Signs and Symptoms of Menopause
You may be transitioning into menopause if you begin experiencing some or all of the following symptoms:
- Hot flashes, also known as vasomotor symptoms (a sudden feeling of warmth that spreads over your body).
- Night sweats and/or cold flashes.
- Vaginal dryness that causes discomfort during sex.
- Urinary urgency (a pressing need to pee more frequently).
- Difficulty sleeping (insomnia).
- Emotional changes (irritability, mood swings, or mild depression).
- Dry skin, dry eyes, or dry mouth.
- Breast tenderness.
- Worsening of premenstrual syndrome (PMS).
- Irregular periods or periods that are heavier or lighter than usual.

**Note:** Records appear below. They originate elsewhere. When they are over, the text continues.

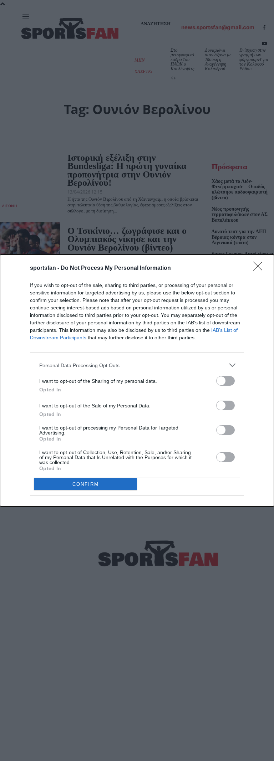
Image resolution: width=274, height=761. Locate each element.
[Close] (260, 268)
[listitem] (137, 365)
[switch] (225, 381)
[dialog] (137, 380)
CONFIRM (85, 484)
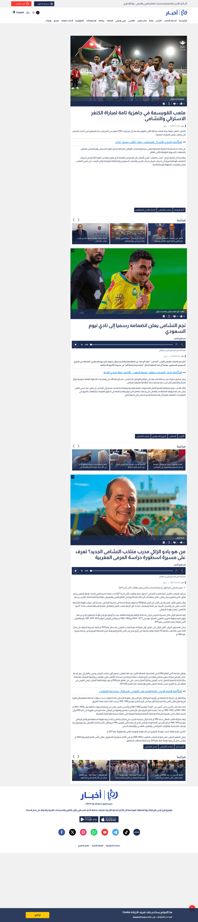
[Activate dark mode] (36, 13)
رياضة (101, 20)
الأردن (158, 20)
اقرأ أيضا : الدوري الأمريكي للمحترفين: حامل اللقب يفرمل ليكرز (148, 142)
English (20, 12)
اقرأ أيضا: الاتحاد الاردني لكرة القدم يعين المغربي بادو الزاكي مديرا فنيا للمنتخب (140, 691)
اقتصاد (110, 20)
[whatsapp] (94, 832)
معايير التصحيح (83, 845)
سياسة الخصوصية (140, 917)
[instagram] (83, 832)
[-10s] (176, 344)
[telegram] (115, 832)
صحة (151, 20)
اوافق (37, 915)
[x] (72, 832)
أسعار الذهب (170, 20)
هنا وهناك (91, 20)
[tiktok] (126, 832)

Some people might also experience:
- Racing heart (heart palpitations).
- Headaches.
- Joint and muscle aches and pains.
- Changes in libido (sex drive).
- Difficulty concentrating or memory lapses (often temporary).
- Weight gain.
- Hair loss or thinning.
Changes in your hormone levels cause these symptoms. Some people may have intense symptoms of menopause, while others have mild symptoms. Not everyone will have the same symptoms as they transition to menopause. Contact a healthcare provider if you’re unsure if your symptoms are related to menopause or another health condition.
14 Signs that Menopause is Coming to an End
While the symptoms experienced during the menopause transition can be challenging, most women find that they begin to lessen or even disappear as they enter the postmenopausal stage. Here are 14 signs that suggest the end of menopause is approaching.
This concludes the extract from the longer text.